Lasem — Madrasah Aliyah Negeri (MAN) 2 Rembang melaksanakan upacara bendera dalam rangka memperingati Hari Kartini pada Selasa, 21 April 2026. Kegiatan yang berlangsung dengan khidmat tersebut diikuti oleh seluruh warga madrasah sebagai bentuk penghormatan terhadap perjuangan Raden Ajeng Kartini.
Bertindak sebagai pembina upacara, Ibu Anik Yunita, S.Pd., menyampaikan amanat yang sarat makna. Dalam pesannya, beliau mengajak seluruh murid, khususnya perempuan, untuk meneladani semangat Kartini dalam kehidupan sehari-hari. “Jadilah Kartini yang kuat dan jujur,” tegasnya.

Peringatan Hari Kartini bukan sekadar seremonial, melainkan momentum untuk merefleksikan kembali perjuangan panjang Kartini dalam memperjuangkan hak-hak perempuan. Semangat pemikiran Kartini terbukti tidak hanya menjadi pendobrak keterbatasan peran perempuan pada masanya, tetapi juga tetap relevan lintas generasi hingga saat ini. Semangat Kartini masa kini tidak hanya tentang membuka akses, tetapi juga memastikan perempuan memiliki pilihan, suara, dan kendali atas hidupnya.
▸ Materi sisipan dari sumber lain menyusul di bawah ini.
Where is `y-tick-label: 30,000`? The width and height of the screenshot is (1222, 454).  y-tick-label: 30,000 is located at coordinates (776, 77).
Semboyan legendaris Kartini, “Habis gelap, terbitlah terang.” Terang tersebut tidak hadir dengan sendirinya, melainkan harus diwujudkan melalui keberpihakan, keberanian, dan kerja nyata bersama.
Dalam kesempatan yang sama, suasana haru turut menyelimuti upacara melalui sambutan perpisahan dari Bapak Sholeh, S.Pd., guru Matematika MAN 2 Rembang yang memasuki masa purna tugas. Dalam pesannya, beliau menyampaikan permohonan maaf kepada siswa kelas X dan XI serta memberikan doa terbaik. “Semoga kalian menjadi anak yang sukses di dunia maupun di akhirat,” ujarnya.

Rangkaian kegiatan semakin meriah dengan pembukaan lomba dalam rangka memperingati Hari Kartini yang secara resmi dibuka oleh Wakil Kepala Madrasah Bidang Kesiswaan, Bapak Muslihul Afif, S.Ag. Pembukaan ditandai dengan prosesi simbolis pemecahan kendi yang disambut antusias oleh para peserta.
Peringatan Hari Kartini di MAN 2 Rembang tahun ini tidak hanya menjadi ajang mengenang jasa pahlawan, tetapi juga sebagai sarana menumbuhkan semangat kesetaraan, keberanian, dan kontribusi nyata bagi generasi muda, khususnya perempuan.